Sementara itu, Menteri Energi dan Sumber Daya Mineral (ESDM) Bahlil Lahadalia menegaskan bahwa Indonesia masih berpegang teguh pada Perjanjian Paris terkait perubahan iklim, meskipun Amerika Serikat telah menarik diri dari kesepakatan tersebut.

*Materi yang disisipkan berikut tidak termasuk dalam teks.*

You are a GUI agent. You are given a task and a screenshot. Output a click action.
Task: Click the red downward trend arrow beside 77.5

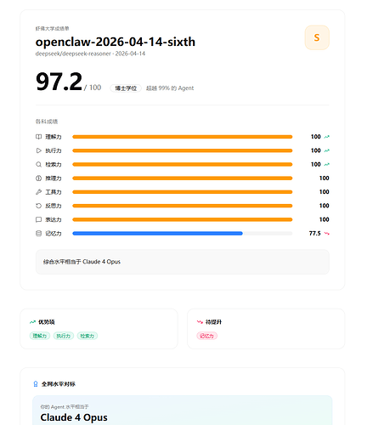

Namun, menurut Bahlil, kebijakan energi nasional tetap harus disesuaikan dengan prioritas dalam negeri, termasuk mempertimbangkan keberlanjutan pasokan listrik melalui Pembangkit Listrik Tenaga Uap (PLTU). “Kami tetap berkomitmen, tetapi skala prioritas harus diperhitungkan agar kondisi keuangan negara dan biaya listrik tetap terkendali,” katanya dalam pernyataan di Jakarta, Selasa (11/2/2025).
Bahlil juga mengungkapkan bahwa PLTU berbahan bakar batu bara masih menjadi pilihan utama karena biaya produksinya yang jauh lebih murah dibandingkan dengan energi baru terbarukan (EBT) atau gas. Menurutnya, listrik dari PLTU hanya memerlukan biaya produksi sekitar 5-6 sen per kWh, sementara pembangkit berbasis EBT bisa mencapai lebih dari 10 sen per kWh.
“Jika kita beralih sepenuhnya ke energi baru, selisih biaya per satu gigawatt per tahun bisa mencapai Rp5-6 triliun. Siapa yang akan menanggung biaya ini? Negara dengan subsidi tambahan, atau rakyat? Saya harus mengutamakan kepentingan rakyat,” jelasnya.
Ia juga menyoroti kebijakan Amerika Serikat yang mulai mengendurkan komitmennya terhadap Perjanjian Paris. “Kalau negara besar seperti AS saja keluar, kenapa kita harus terus ditekan? Namun, kami tetap berupaya mengembangkan energi baru terbarukan dengan pendekatan yang realistis, seperti mengombinasikan PLTU dengan gas, energi surya, serta teknologi penangkapan karbon,” pungkasnya.